Welcome to my latest dividend income update for 2016. For those of you new to these posts on my site, every month I discuss my approach to investing using Canadian dividend paying stocks and Exchange Traded Funds (ETFs), and how reinvesting the dividends and distributions paid from these Canadian holdings are helping us reach financial freedom.
Last month I wrote about looking back, reflecting upon the progress we’ve made. While the overall journey has been rather good the road to (future) financial prosperity has been filled with bumps.
Looking at the glass half-empty…
With this investing approach there is caution, meaning risk I need to remind you about. Over the last few months, the following Canadian stocks have been hit rather hard in my portfolio:
- Crescent Point Energy (CPG) – major dividend cut (maybe a dividend elimination to come).
- Dream REIT (D.UN) – major dividend cut.
- Husky (HSE) – dividend suspended indefinitely.
This makes the idea of “living off dividends and distributions” concerning, to a small degree. Then again, there are some positives to selecting companies that have paid dividends for decades or generations and weathering any current market storm; many of them are likely to increase their dividend the following year, or at some point; so there is a glass half-full perspective.
Looking at the glass half-full…
- Despite Keystone XL dying a slow death, TransCanada (TRP) increased its dividend by 9% recently.
- Canadian National Railway (CNR) announced a 20% dividend hike in January.
- Bell Canada (BCE) increased their dividend by 5% in February.
- Brookfield Renewable Energy Partners (BEP.UN) and Brookfield Infrastructure Partners (BIP.UN) bumped up their dividend this year.
- Manulife (MFC) increased their dividend in February.
- Royal Bank (RY) increased their dividend recently.
- TD Bank (TD) and CIBC (CM) raised their dividend late last month.
- And the list goes on…
With all dividends and distributions paid to buy more Canadian stock shares (and Canadian ETF units) commission-free, even with some recent dividend cuts our forward dividends are now projected to be about $12,150 this calendar year – as long as no further dividend cuts occur (and conversely) and as long as the companies and ETF products we own keep paying us. Investing in a diverse basket of Canadian dividend paying stocks is what I call a get wealthy eventually strategy so we remain patient and stay invested – time in the market is our friend.
I’ll keep you updated where we get later this year as we strive towards this longer-term early retirement goal, a goal we hope is less than 10 years away. Wish us luck and thanks for reading.

__The data__.

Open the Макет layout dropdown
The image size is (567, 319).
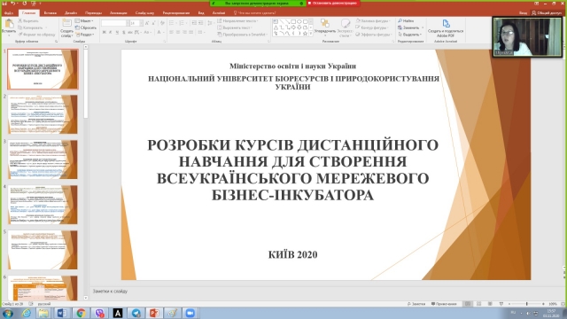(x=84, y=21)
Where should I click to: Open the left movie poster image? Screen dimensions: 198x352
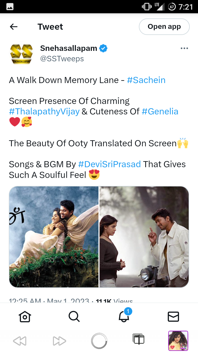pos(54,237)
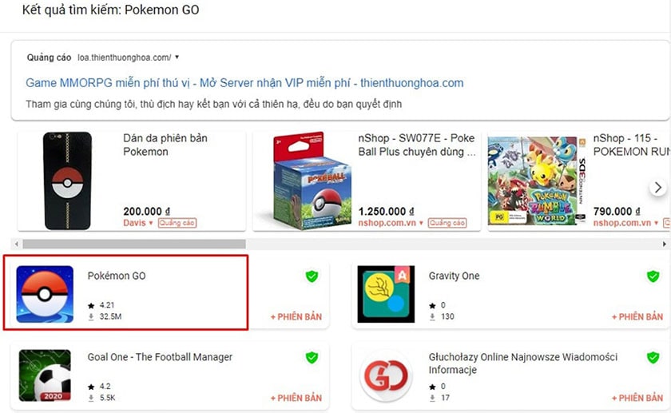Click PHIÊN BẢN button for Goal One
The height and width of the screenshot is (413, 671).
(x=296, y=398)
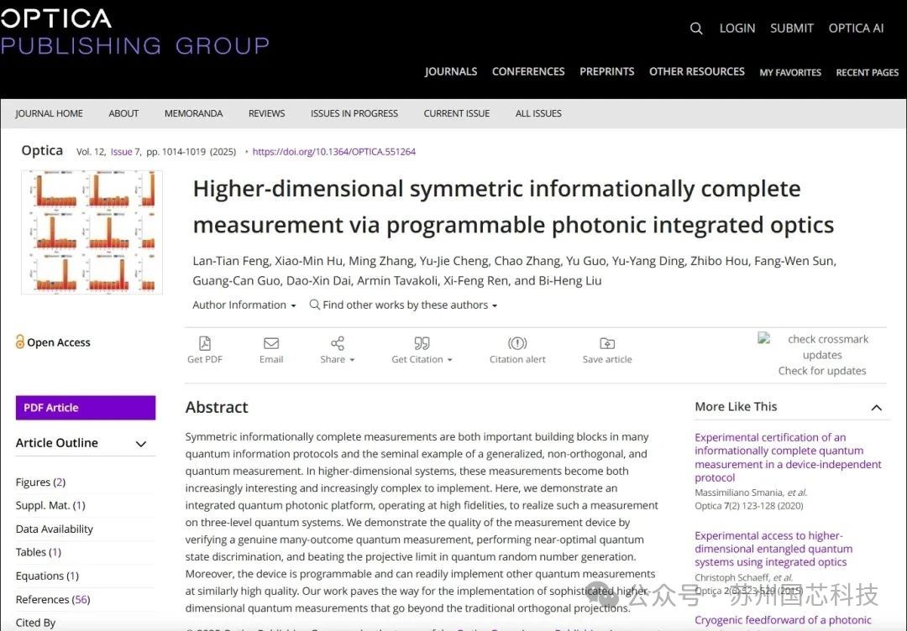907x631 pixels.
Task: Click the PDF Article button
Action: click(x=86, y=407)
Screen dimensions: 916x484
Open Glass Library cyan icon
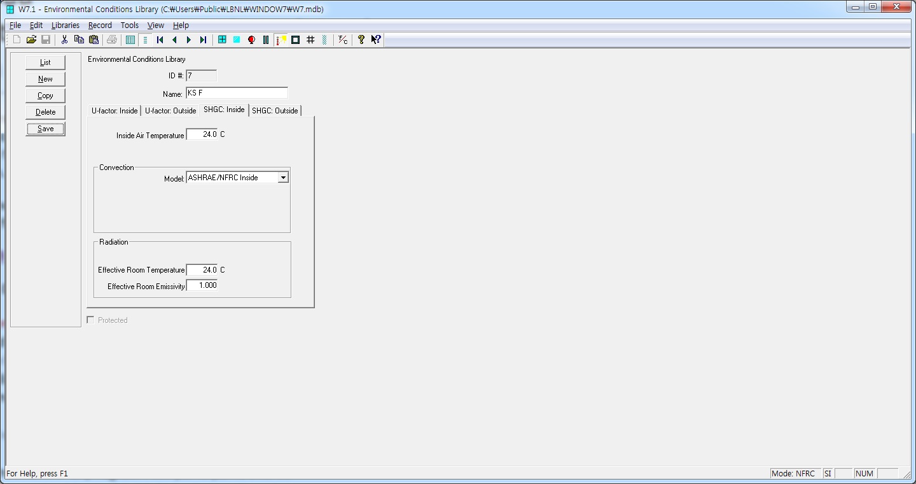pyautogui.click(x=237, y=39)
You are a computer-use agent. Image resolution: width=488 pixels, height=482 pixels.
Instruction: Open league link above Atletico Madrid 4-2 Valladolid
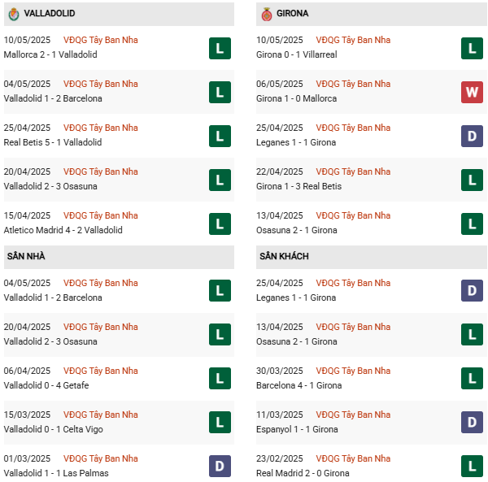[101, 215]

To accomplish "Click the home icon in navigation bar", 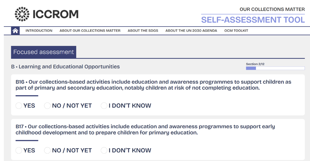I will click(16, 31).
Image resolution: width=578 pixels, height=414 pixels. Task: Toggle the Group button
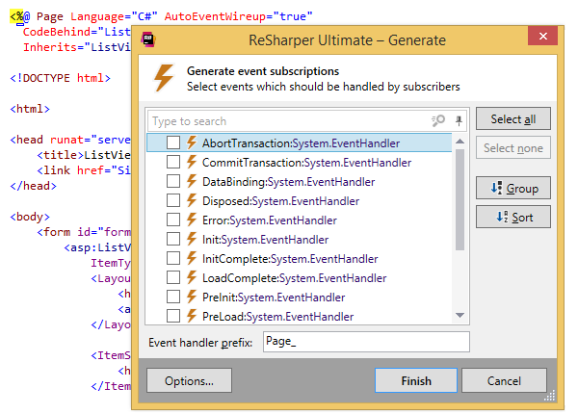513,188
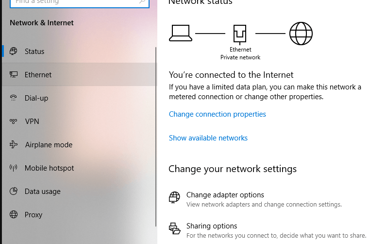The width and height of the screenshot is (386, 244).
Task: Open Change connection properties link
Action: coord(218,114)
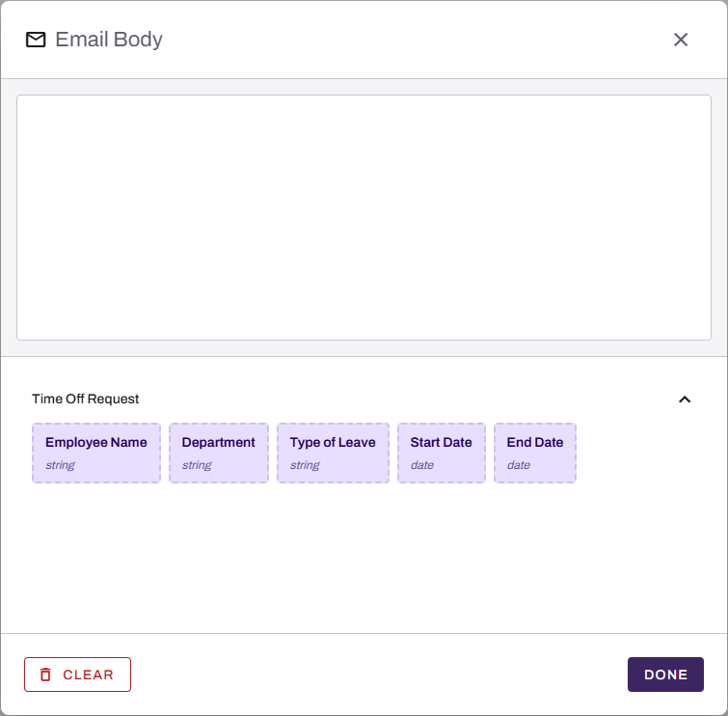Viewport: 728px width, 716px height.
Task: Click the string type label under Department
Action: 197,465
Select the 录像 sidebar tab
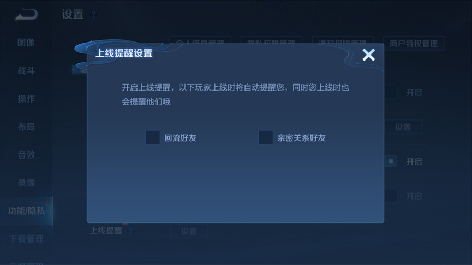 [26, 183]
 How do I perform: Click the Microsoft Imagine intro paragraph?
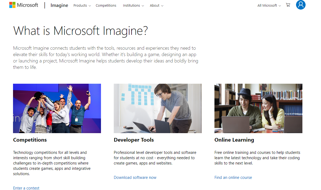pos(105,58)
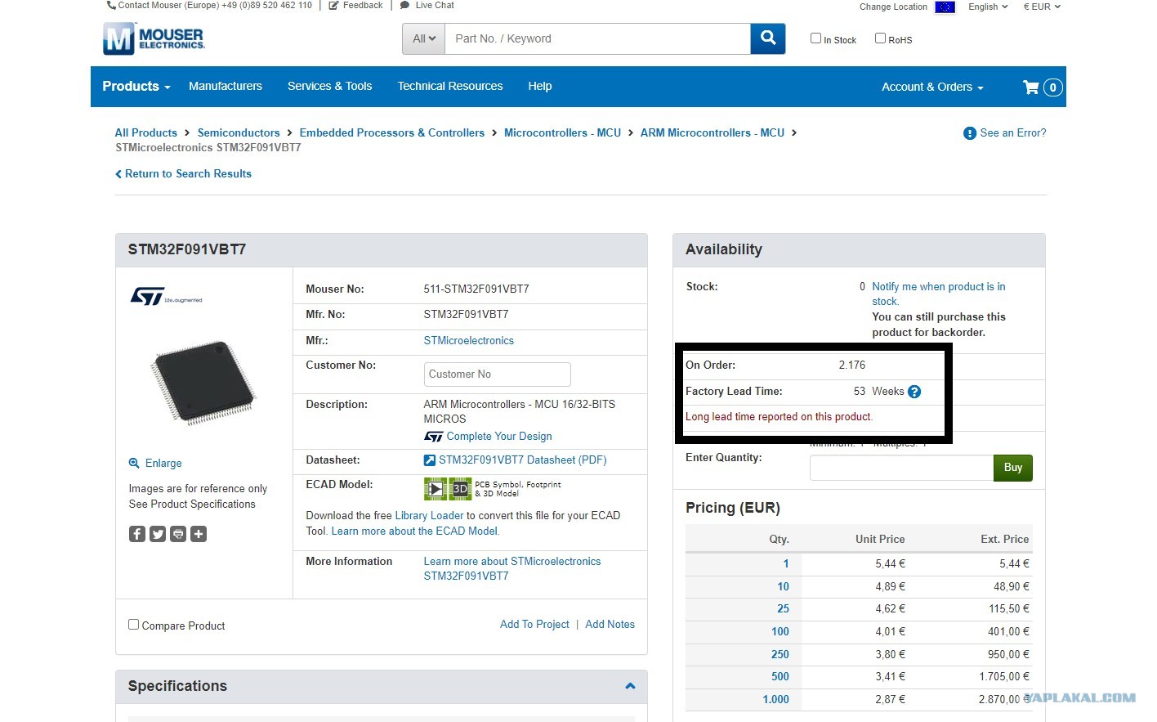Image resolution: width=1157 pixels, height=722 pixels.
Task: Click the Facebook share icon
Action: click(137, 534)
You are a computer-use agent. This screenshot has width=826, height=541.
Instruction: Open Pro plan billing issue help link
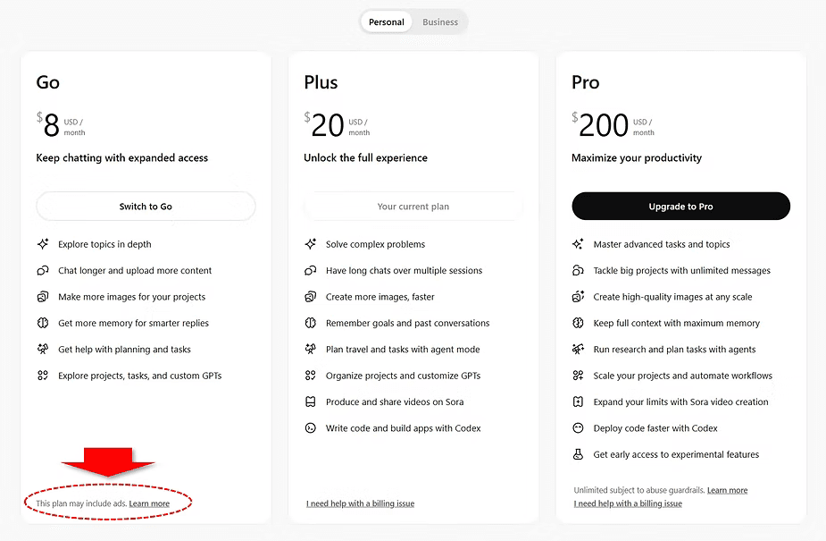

__Your assignment__.
Decide whether each statement agrees with the dividend income update. Answer yes or no for each, and quote the words from the text that settle it.
1. Canadian National Railway announced a 20% dividend increase in January.
2. Husky cut its dividend in half.
3. Forward dividends for this calendar year are projected to be about $15,000.
The lines after the text are not needed here.

__Answer section__.
1. Yes: "Canadian National Railway (CNR) announced a 20% dividend hike in January."
2. No: "Husky (HSE) – dividend suspended indefinitely."
3. No: "our forward dividends are now projected to be about $12,150 this calendar year"